Press Releases

FDA advises that gene therapy trials go forward for bubble boy disease

By Lauran Neergaard
Friday October 11, 2002

 

GAITHERSBURG, Md. — Gene therapy that seems to cure an often fatal immune disorder also likely gave a French toddler a leukemia-like illness, but U.S. scientists want the genetic experiments restarted anyway — calling the risk too low to deprive desperate children of treatment. 

The Food and Drug Administration called an emergency meeting of its scientific advisers Thursday to decide whether three U.S. gene therapy experiments recently suspended because of the French boy’s illness should resume. France also suspended the experiment. 

The disorder often known as “bubble boy disease” — formally called severe combined immunodeficiency, or SCID — is the only disease where gene therapy has ever worked. 

The toddler is the first recipient of gene therapy for any disease to suffer a cancerous side effect.
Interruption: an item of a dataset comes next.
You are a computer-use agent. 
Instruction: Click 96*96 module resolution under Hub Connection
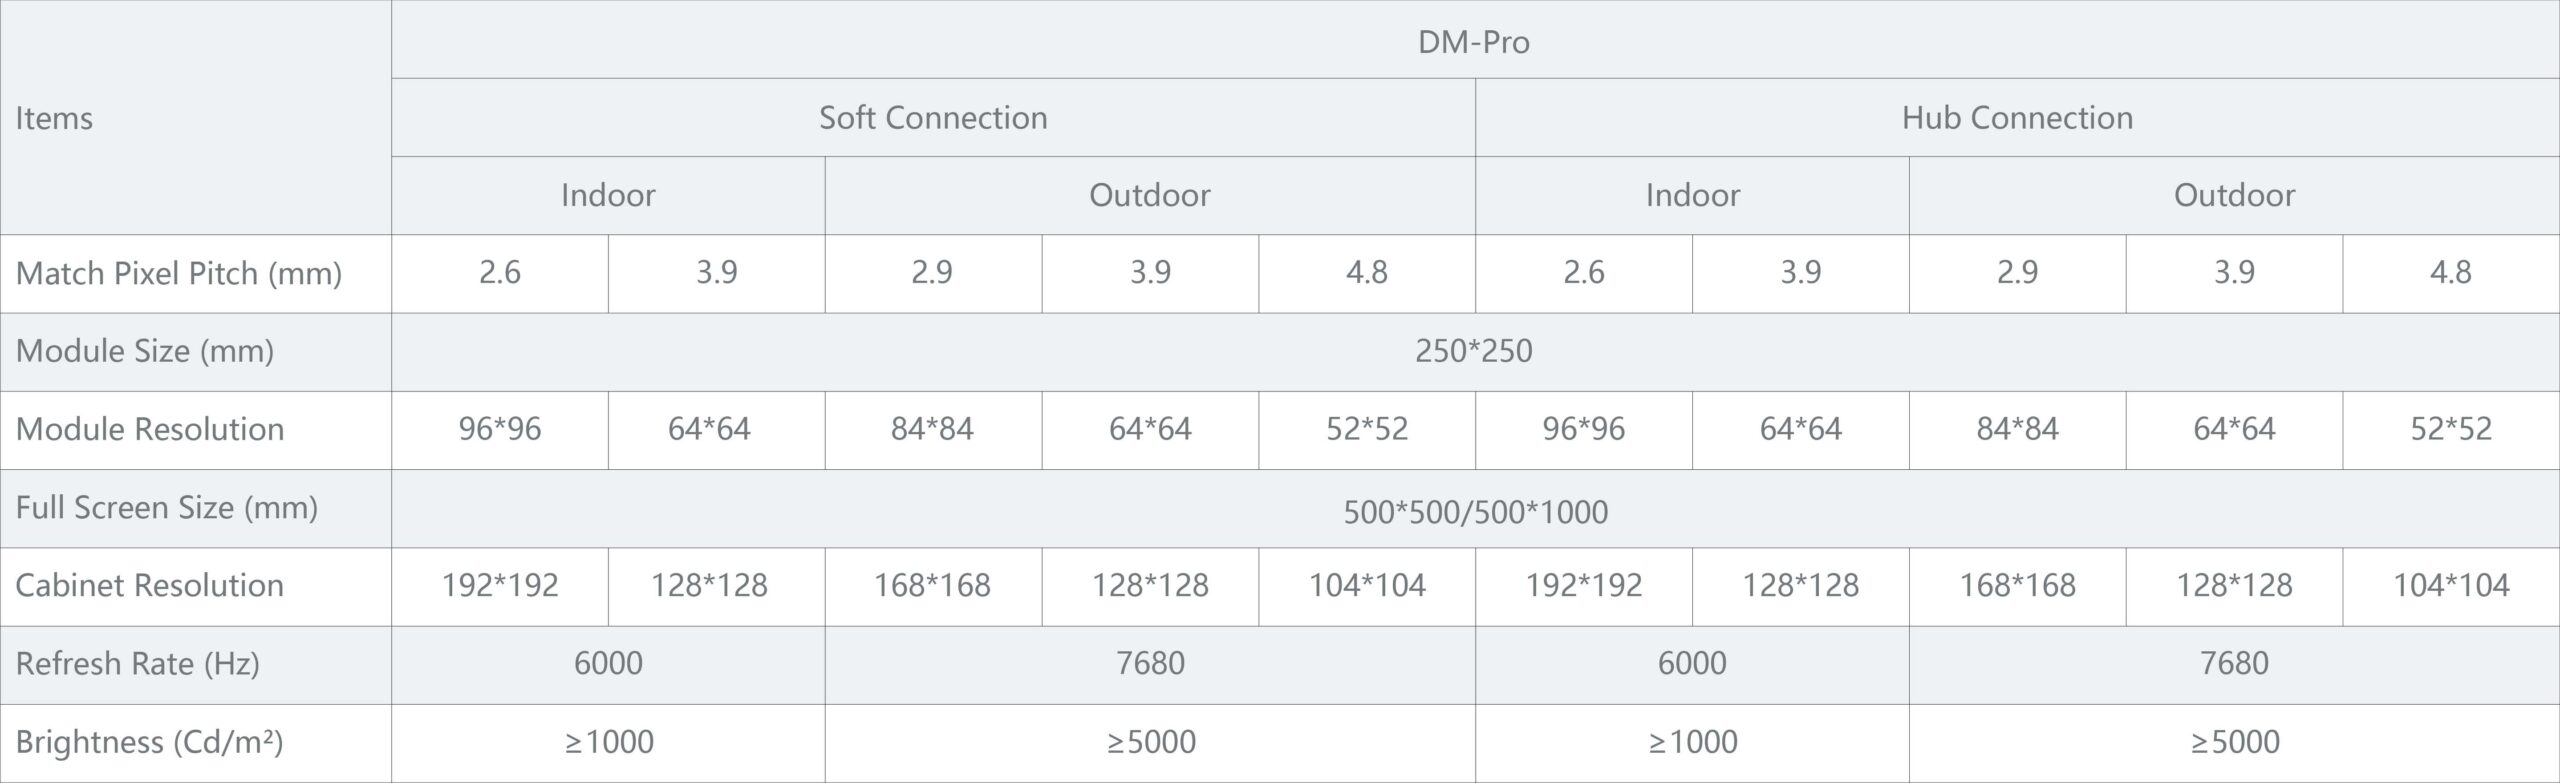tap(1583, 429)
But scientists have long warned that cancer is a possible risk if the virus used to deliver new genes into a patient’s body slips into the wrong place. 
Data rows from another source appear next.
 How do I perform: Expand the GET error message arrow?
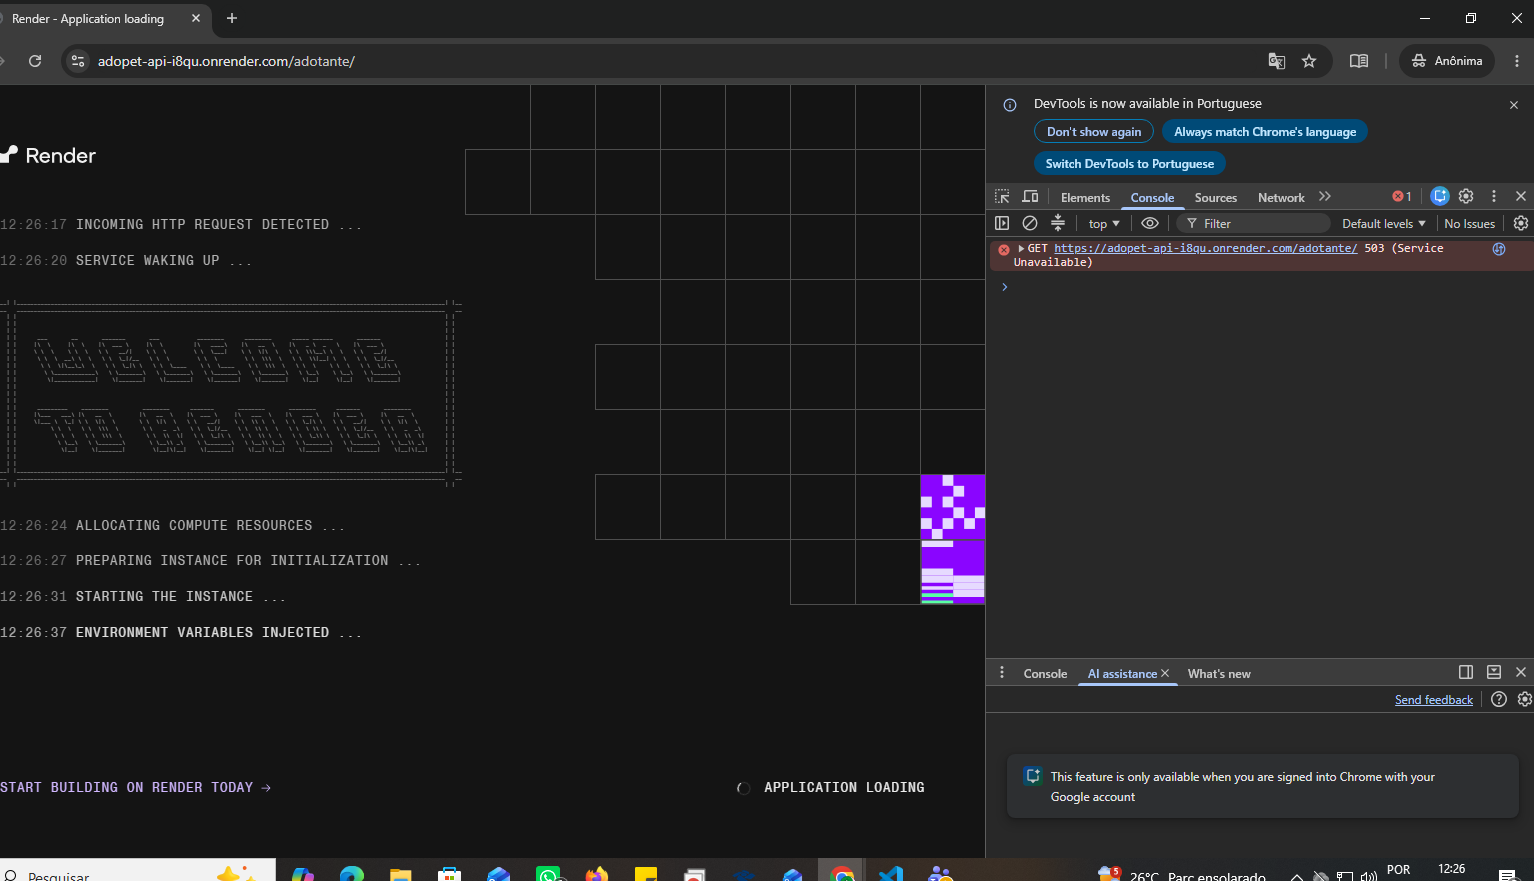(x=1021, y=248)
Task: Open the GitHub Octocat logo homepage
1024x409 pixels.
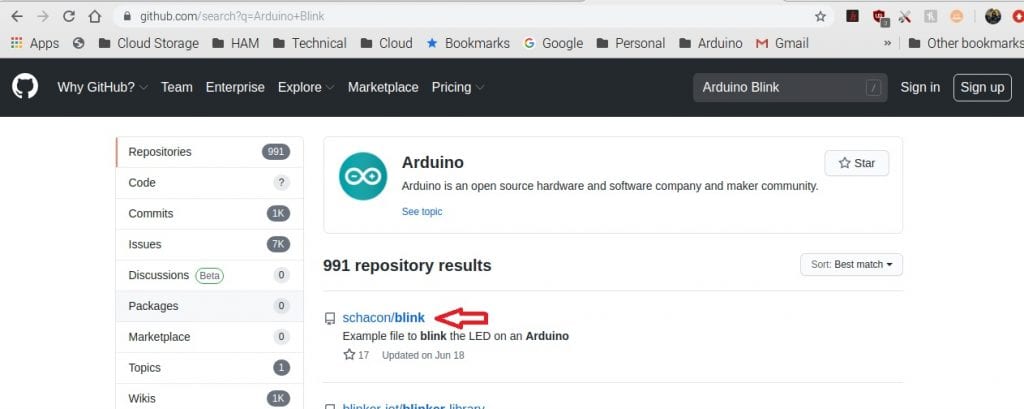Action: 25,87
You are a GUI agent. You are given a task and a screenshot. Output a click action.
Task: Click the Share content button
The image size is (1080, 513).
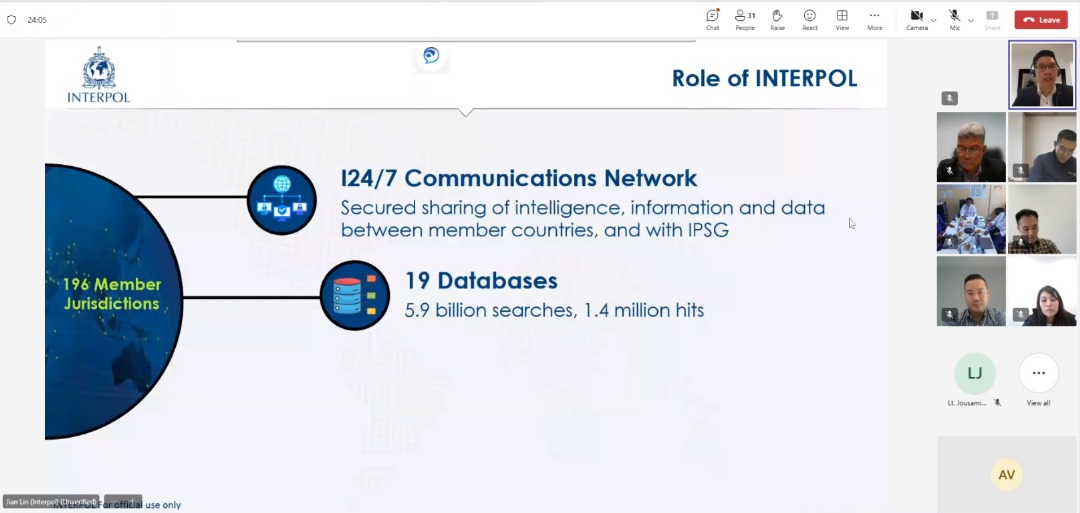click(x=992, y=19)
The evidence “is pretty convincing” that now that has happened, said Dr. Philip Noguchi of the Food and Drug Administration, after French researchers showed evidence the virus they used affected a cancer-promoting gene in the boy’s body more than a year after it cured his SCID. 

It took another year and a half before the boy developed leukemia-like symptoms. Chemotherapy appears to be working, and tests soon should tell if the 3-year-old is in remission, Paris’ Dr. Alain Fischer told the FDA meeting. 
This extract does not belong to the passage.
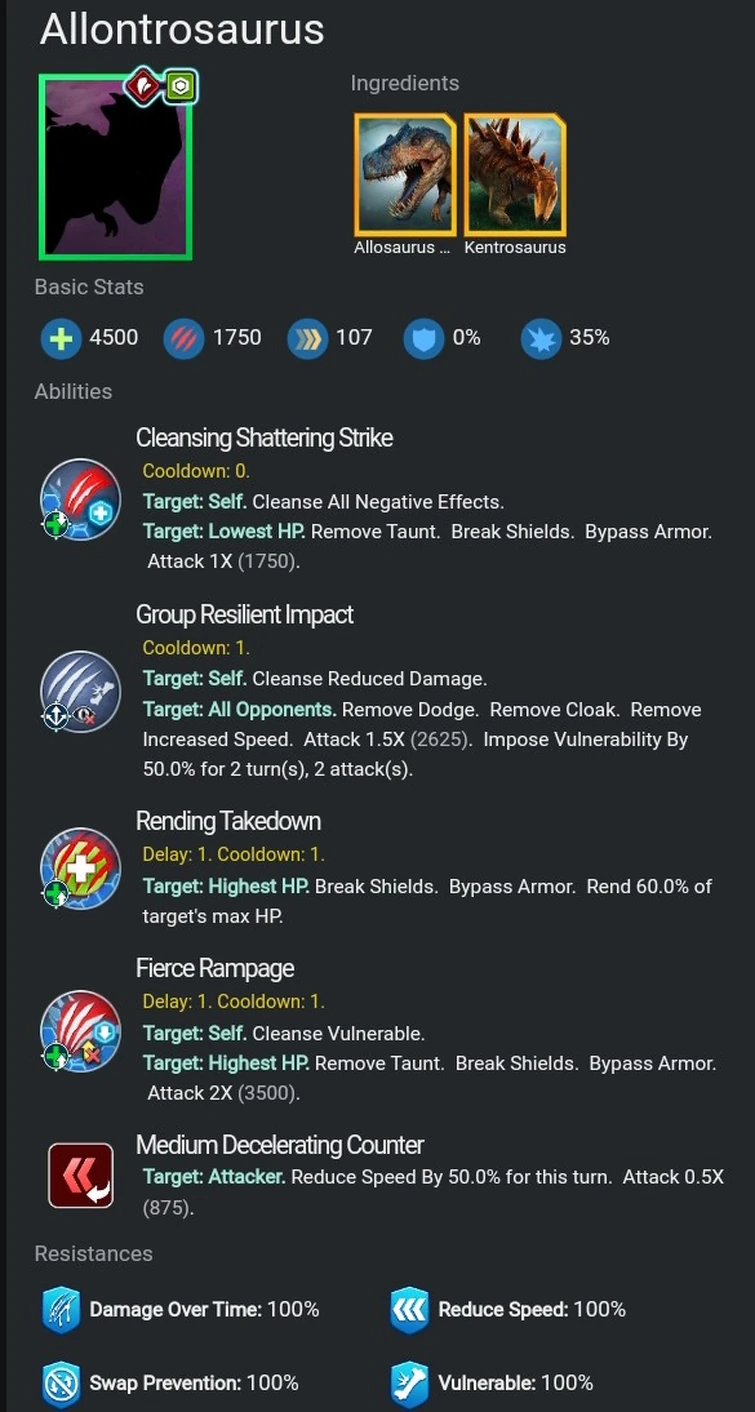Select the Cleansing Shattering Strike ability icon

coord(80,499)
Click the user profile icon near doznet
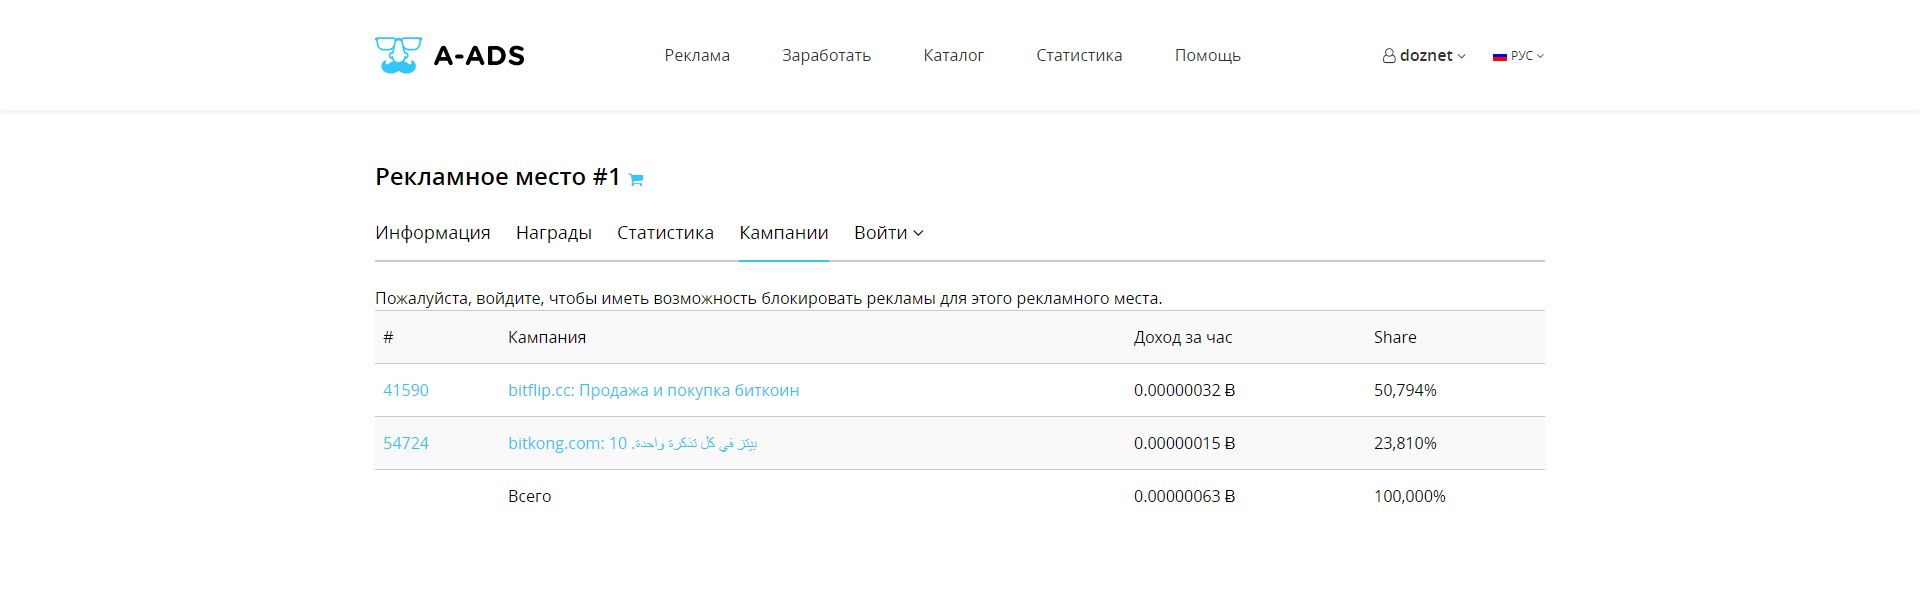Viewport: 1920px width, 596px height. pyautogui.click(x=1389, y=56)
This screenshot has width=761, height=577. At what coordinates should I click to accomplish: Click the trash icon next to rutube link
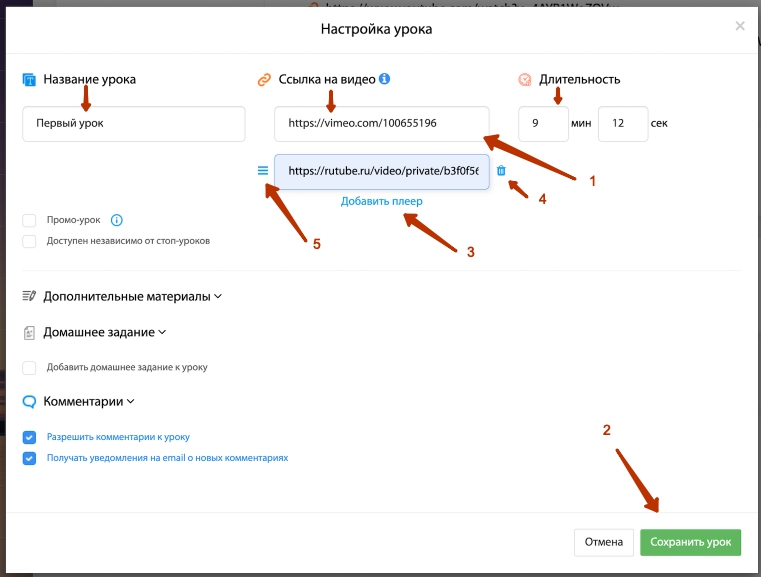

Still, there is only one report of gene therapy-linked leukemia — while some popular chemotherapies carry a 10 percent risk that in curing today’s cancer the patient will get leukemia years later, cautioned Dr. Crystal Mackall of the National Cancer Institute. 

“You can be doing harm when you withhold a promising treatment,” added Dr. Joanne Kurtzberg of Duke University, echoing a woman who told the panel that the experiment is her 10-year-old grandson’s last hope. 

The FDA advisers ultimately recommended that gene therapy experiments be reopened to SCID patients who don’t have the option of a bone marrow transplant from a well-matched donor, today’s best treatment. The FDA usually follows its advisers’ recommendations. 

But some panelists worried that the leukemia finding’s implications go beyond SCID to every gene therapy experiment that ever used a retrovirus, a kind of virus that permanently invades cells. 

“We owe an extra measure of regard to all the people still alive who volunteered for gene therapy. They should be told about this risk and check for it,” said Abby Meyers of the National Organization for Rare Disorders. 

She angrily noted that eight years after Congress ordered the FDA to create a registry of gene recipients in case long-term side affects ever appear, the agency hasn’t done so. The FDA still is working to ensure survivors of all 150 retroviral gene therapy studies ever done are notified of the French case, Noguchi said. 

People signing up for future retroviral gene therapy for any disease must be more strongly warned that leukemia is a risk — with specific discussion of the French case, the advisers added. 

Babies with SCID are born without the ability to produce disease-fighting immune cells. The best known victim was David, Houston’s famous “bubble boy” who lived in a germ-proof enclosure until his death at age 12 in 1984. 

There are some SCID treatments, including bone marrow transplants that can allow patients to live normal lives. But transplant success varies widely, and many children still die young. 

So Fischer generated great excitement when his gene therapy apparently cured nine of the 11 children he treated, all with the most severe type of SCID-type, called X-SCID, that afflicts only boys. 

Similar U.S. studies poised to begin have been put on hold. 

Fischer took bone marrow from the boys and culled from it skin cells that are supposed to create blood cells. He mixed in a retrovirus containing the immune-creating gene their bodies lacked, and reinjected the stem cells, which in nine boys started working properly. 

Intricate molecular studies of the toddler who got the leukemia-like illness three years after his gene therapy found the virus that delivered the SCID-curing gene also inserted itself into numerous other spots on cells, including a leukemia-promoting gene. 

That alone likely wasn’t enough to sicken him, several scientists said, but may have been the final piece of bad luck on top of a family predisposition to cancer and other still unknown factors.